Now, once you do that, you’ll find that Office 2007 is hardcoded to use a font that doesn’t work properly if you’ve turned off cleartype.
#OUTLOOK FONT IS BLURRY HOW TO#
WTF? Microsoft’s usability people are smokin some serious illicit substances!)īut here’s the official MS post on how to do it: But it requires you to create a new blank email to get access to the dialog. So, the chances of you finding it are pretty small :). Oh, and the button that it’s hidden inside has nothing to do with viewing, rendering, fonts, etc – it’s for formatting your emails. It’s also extremely difficult to turn off, as the option to turn it off is (allegedly) easy to find in Vista, but for XP it is hidden deep inside a page inside a dialog inside a button that replaces a menu item from previous versions of outlook inside a tab inside a dialog inside a menu item.
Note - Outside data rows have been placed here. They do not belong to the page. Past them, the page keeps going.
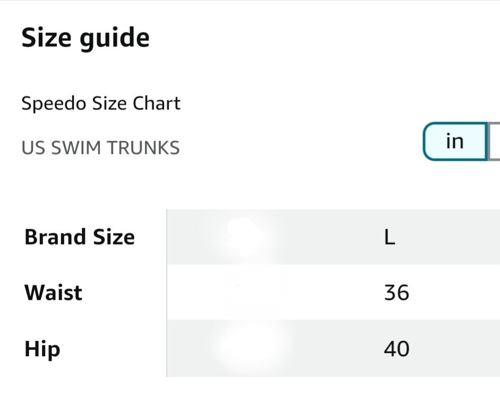
Task: Select the Waist row header
Action: [53, 292]
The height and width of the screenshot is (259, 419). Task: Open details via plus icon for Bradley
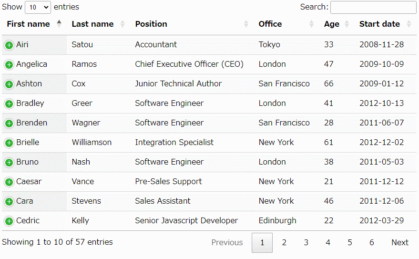(x=9, y=104)
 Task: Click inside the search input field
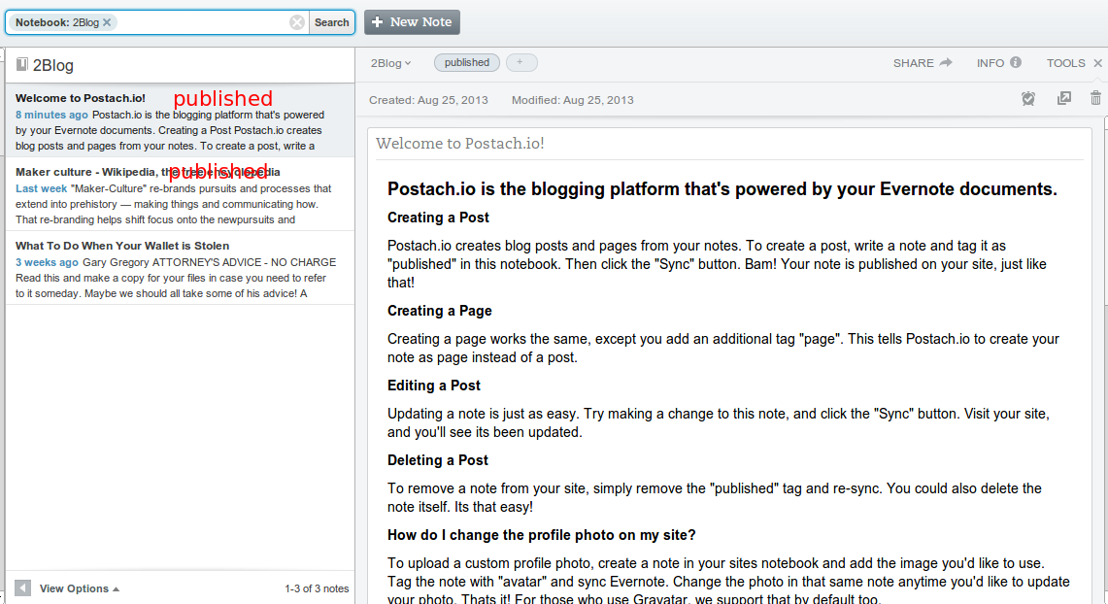coord(202,22)
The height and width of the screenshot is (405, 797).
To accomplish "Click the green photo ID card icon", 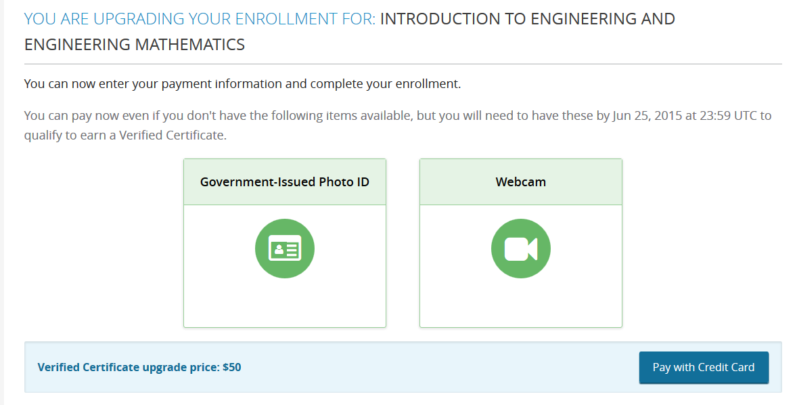I will click(285, 249).
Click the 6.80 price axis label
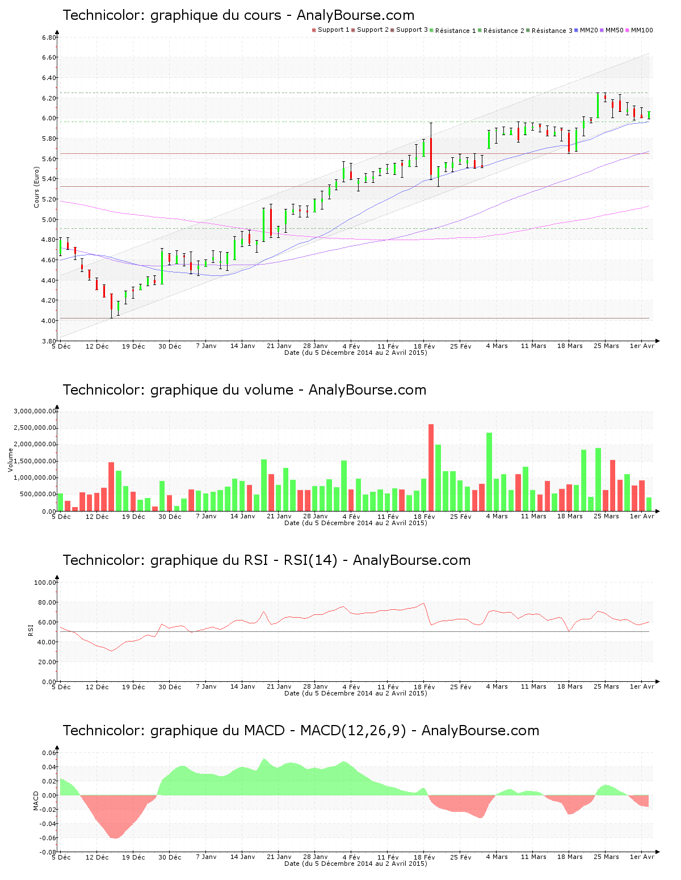681x880 pixels. coord(49,37)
This is pretty nasty, since it forces the use of ugly ClearType rendering (NB: if you’ve got an expensive LCD monitor, and good eyesight, these things can harm your wellbeing – your eyes will constantly try to focus on them, even though it’s impossible, leading to headaches etc) This is, officially, a deliberate feature from MS, designed to “show you what it would be like if you were using Vista”. If you find yourself with Outlook 2007 (or any other office 2007), there’s unfortunately a bug (“feature”) where it overrides all your OS font settings. You have to do a couple of things to fix the one bug, and I had to find all the different parts of the solution in different places, so I put them all together into one post here. Any ideas on fixing GPU scaling or finding a way of changing the aspect ratio without having to enable it would be much appreciated.(do you have fuzzy text in Outlook 2007? hard to read fonts? System settings for fonts broken in Office 2007? Help is at hand…). I've read somewhere that creating a custom resolution with a modified Hz range might fix the problem, but I'm too clueless to fiddle with those settings. (Don't know if that's relevant).ĭisplay scaling looks all right, but I really want to change the aspect ratio, and the monitor's menu has no such option. I use a VGA cable, connected to the GPU with a DVI adapter. I doubt it would solve the problem anyway.
#OUTLOOK FONT IS BLURRY DRIVER#
The manufacturer's site has no driver for it either, and even though I found some shady sites that claim to have it, I didn't risk the download.
#OUTLOOK FONT IS BLURRY DRIVERS#
I couldn't find specific drivers for the monitor, device manager lists it as a "generic non PnP monitor". I've got a Radeon HD 6450 Graphics card with the latest drivers, and a Fujitsu Siemens B19-6 LED 19" 1280x1024. Maybe centered timings looks better only because the blur is less noticable on the smaller screen.
"Use centered timings" looks marginally better, but it unnecesarily decreases screen size, adding black bars on all sides, even on the native resolution (I don't know if that's normal). GPU scaling looks horrible on all resolutions with "Maintain aspect ratio" or "Scale image to full panel size" enabled, even on the native resolution. The whole screen became blurry, text is hard to read. This way I managed to add the black bars I wanted on the top and bottom of the screen, but the display quality degraded very noticably. The only way to do it seemed to be enabling GPU scaling with maintained aspect ratios in AMD's Catalyst Control Center, then changing the resolution in Win 10's display settings. Hi everybody, I've run into some problems trying to change the aspect ratio of my old 5:4 monitor.